Metadata-Version: 1.1
Name: varys
Version: 0.5.1
Summary: For parsing and reformatting behavioral event logs.
Home-page: https://github.com/beOn/varys
Author: Ben Acland
Author-email: benacland@gmail.com
License: BSD
Description: Varys
        =====
        
        Varys is a python package for anyone who has to work with behavioral data
        logs.
        
        Chances are, you need that data in another format before you can work with it.
        If you're like most of us, you have some collection of scripts around
        somewhere that can parse format A, other scripts that write format B, and
        somewhere in the middle you'll sandwich some logic that actually has something
        to do with your experiment.
        
        Our goal is to reduce the load down to this last bit.
        
        Varys breaks its work into three segments: LogParser, EventBuilder, and
        FileWriter. Of these, only EventBuilder needs to be customized per experiment.
        
        LogParser is meant to grow with time to be able to parse an increasingly
        diverse list of input types. At the moment we support simple TDF and CSV
        formats, as well as the FIDL format used by the eponymous software package
        from Washington University in St Louis. But we're willing and interested to
        work with users to expand that list.
        
        EventBuilder takes input from a LogParser, and turns it into a list of "event"

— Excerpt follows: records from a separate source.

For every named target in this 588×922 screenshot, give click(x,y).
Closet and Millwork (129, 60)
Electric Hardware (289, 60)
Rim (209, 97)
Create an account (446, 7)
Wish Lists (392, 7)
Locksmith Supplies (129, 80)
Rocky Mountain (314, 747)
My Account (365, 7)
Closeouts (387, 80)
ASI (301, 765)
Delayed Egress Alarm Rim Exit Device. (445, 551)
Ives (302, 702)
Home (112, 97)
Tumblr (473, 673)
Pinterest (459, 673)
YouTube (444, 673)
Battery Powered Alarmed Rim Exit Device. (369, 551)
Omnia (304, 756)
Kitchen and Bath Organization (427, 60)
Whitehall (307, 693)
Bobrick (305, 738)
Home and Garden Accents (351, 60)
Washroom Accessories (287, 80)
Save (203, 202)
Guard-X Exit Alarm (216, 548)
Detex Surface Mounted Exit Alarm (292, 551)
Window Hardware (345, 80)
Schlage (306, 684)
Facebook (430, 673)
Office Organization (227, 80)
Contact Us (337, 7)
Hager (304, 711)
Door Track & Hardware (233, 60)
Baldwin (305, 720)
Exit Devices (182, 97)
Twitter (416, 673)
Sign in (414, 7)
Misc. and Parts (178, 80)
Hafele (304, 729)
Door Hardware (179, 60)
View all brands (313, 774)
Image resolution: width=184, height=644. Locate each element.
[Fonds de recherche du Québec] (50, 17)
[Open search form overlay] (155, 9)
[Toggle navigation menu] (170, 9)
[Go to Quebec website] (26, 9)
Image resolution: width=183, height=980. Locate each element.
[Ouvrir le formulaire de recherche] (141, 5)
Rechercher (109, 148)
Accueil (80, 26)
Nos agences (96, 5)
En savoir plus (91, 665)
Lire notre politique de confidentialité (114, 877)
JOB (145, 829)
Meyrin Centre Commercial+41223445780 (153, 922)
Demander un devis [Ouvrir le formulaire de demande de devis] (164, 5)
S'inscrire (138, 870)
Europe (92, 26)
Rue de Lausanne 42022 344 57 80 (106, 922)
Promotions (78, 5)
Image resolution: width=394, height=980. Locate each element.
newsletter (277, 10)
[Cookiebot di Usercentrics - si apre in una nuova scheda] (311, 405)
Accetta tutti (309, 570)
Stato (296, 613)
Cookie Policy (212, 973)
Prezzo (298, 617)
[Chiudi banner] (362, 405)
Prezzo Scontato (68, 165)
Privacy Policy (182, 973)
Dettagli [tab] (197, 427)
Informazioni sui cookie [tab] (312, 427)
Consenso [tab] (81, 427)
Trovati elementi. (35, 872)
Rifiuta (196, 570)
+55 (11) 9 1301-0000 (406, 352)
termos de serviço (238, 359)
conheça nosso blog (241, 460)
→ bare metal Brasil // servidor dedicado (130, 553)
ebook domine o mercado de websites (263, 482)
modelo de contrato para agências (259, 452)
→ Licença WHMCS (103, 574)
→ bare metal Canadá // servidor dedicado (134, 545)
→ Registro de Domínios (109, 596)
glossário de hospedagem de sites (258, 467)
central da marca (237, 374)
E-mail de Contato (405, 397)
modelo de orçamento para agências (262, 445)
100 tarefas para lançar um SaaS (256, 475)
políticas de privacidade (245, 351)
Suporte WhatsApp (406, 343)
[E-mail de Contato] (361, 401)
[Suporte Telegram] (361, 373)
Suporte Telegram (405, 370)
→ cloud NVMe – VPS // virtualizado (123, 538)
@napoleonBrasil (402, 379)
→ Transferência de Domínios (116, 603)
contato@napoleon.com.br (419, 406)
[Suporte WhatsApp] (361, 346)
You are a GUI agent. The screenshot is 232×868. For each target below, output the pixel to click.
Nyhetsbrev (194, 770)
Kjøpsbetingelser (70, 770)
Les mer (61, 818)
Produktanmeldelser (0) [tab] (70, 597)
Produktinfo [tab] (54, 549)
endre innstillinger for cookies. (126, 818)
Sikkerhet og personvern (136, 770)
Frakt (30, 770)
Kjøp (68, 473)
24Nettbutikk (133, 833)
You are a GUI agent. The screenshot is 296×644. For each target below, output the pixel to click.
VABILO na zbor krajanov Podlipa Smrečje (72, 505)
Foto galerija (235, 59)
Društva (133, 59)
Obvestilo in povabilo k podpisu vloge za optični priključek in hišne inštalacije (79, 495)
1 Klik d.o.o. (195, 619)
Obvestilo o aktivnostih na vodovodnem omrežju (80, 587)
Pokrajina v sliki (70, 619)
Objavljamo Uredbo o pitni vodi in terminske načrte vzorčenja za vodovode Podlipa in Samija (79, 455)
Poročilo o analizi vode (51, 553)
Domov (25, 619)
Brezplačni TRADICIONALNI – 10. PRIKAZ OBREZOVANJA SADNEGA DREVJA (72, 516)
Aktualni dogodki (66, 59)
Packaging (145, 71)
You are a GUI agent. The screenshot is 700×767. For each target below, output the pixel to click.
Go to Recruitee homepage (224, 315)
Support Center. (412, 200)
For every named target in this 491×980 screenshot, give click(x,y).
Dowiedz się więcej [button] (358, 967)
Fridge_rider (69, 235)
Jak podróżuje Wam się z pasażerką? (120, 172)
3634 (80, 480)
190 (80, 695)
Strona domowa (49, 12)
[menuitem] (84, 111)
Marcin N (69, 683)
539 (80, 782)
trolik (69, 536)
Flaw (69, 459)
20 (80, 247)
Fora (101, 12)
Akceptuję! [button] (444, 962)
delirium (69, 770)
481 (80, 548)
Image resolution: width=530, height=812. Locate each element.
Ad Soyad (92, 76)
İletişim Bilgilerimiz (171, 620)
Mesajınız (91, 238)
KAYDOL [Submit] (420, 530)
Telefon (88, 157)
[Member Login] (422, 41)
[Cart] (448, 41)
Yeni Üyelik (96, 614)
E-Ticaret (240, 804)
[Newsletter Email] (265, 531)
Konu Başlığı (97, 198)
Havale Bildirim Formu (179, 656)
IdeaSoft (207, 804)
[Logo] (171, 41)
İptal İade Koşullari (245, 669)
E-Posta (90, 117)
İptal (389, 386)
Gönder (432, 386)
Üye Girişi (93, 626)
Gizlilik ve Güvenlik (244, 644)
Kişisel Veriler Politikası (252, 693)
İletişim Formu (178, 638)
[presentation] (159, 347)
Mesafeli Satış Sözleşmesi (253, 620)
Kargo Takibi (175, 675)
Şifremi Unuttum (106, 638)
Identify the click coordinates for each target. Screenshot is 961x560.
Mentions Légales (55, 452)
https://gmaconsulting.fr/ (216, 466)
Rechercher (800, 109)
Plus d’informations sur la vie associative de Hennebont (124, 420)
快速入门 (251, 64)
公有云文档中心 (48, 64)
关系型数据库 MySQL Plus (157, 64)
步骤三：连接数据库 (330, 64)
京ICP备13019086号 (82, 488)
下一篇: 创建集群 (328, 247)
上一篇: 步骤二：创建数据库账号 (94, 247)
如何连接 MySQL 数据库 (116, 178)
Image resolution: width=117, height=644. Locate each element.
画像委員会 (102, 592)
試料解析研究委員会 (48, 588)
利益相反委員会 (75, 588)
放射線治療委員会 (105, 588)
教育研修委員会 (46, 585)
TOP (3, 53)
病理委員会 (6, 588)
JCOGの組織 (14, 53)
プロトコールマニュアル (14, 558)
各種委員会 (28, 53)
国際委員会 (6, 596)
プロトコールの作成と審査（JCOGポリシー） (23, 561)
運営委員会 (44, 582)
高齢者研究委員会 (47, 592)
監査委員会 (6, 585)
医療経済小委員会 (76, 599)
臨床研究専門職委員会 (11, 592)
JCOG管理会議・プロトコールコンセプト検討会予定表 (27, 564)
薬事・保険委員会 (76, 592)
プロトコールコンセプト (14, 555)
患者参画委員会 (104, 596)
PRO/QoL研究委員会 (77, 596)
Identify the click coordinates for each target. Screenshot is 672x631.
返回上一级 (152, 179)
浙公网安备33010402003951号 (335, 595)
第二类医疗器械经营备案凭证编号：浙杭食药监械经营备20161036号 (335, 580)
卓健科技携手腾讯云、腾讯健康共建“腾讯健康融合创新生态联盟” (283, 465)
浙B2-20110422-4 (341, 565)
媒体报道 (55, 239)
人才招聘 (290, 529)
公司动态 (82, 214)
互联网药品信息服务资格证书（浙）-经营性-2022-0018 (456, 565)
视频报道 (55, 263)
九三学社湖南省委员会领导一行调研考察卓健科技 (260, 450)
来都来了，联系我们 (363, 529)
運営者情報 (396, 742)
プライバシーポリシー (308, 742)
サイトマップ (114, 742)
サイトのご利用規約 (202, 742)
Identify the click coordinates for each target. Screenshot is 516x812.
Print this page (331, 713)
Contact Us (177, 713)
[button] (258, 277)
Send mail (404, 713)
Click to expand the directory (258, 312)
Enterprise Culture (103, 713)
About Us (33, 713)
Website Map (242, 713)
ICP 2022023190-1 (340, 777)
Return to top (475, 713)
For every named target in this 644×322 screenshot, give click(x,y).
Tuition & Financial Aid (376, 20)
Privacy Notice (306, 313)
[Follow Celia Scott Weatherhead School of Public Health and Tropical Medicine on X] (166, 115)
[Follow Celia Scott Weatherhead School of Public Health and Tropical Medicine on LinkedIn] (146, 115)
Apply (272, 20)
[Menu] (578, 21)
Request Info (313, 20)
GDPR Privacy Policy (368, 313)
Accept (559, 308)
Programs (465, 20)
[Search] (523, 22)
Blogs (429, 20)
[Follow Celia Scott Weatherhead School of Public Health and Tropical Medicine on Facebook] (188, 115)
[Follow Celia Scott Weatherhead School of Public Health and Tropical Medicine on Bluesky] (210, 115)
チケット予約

        dictionaries. These can contain arbitrary values, but at a minimum must
        contain "name," "onset" and "duration."
        
        FileWriter takes these ordered dictionaries, then writes files consumable by
        analysis packages. At the time of this writing, we support SPM, FIDL, tab
        delimited .txt, and python's Pickle, but here again we're willing and eager to
        expand the list of supported formats.
        
        We've thrown in some special options for working with neuroimaging data, for
        concatenating runs, and other fun stuff too.
        
        So please, take a look at the examples list, see if any of them sound like
        your situation, and feel free to use them as a starting point for your own
        work.
        
        Installation
        ============
        
        Varys uses scipy, which in turn uses numpy, and as of yet we're too lazy to do
        the fancy dancing needed to auto-install numpy as a dependency. So it'll take
        two steps:
        
        ```python
        pip install numpy
        pip install varys
        ```
        
        Or grab the latest development version from https://github.com/beOn/varys, and
        install using setup.py.
        
        Supported Formats
        =================
        
        Currently supported formats are:
        
        Input: .txt, .tdf, .csv, .fidl
        
        Output: spm, fidl, pickle, txt (tab delimited)
        
        Examples
        ========
        
        Varys provides several EventBuilder subclasses for handling data in different
        ways - in short, you can either have your data handed to you as a list of rows
        (as dicts), or you can have it handed to you one row at a time. Usually the
        latter approach is the most helpful.
        
        There are several EventBuilder subclasses you can dive into, but here we'll
        cover the kinds you're most likely to use: RowWise_EventBuilder,
        RowWise_fMRI_EventBuilder, and FixedDuration_EventBuilder. Please forgive the
        long names. Names were never my strong suit.
        
        Using either of the two RowWise classes involves creating your own subclass,
        whereas FixedDuration_EventBuilder is meant to be configured and used without
        subclassing, making it easier to write very simple EventBuilders.
        
        Enough chit chat. Let's look at some examples.
        
        Mise en Scène
        -------------
        
        For the following examples, we'll pretend that a few things are the case:
        
        - Subject data is in /data/sub_N/run_M.txt, where 'N' and 'M' are two-digit
        subject and run numbers, respectively (ie 01, 02, etc.).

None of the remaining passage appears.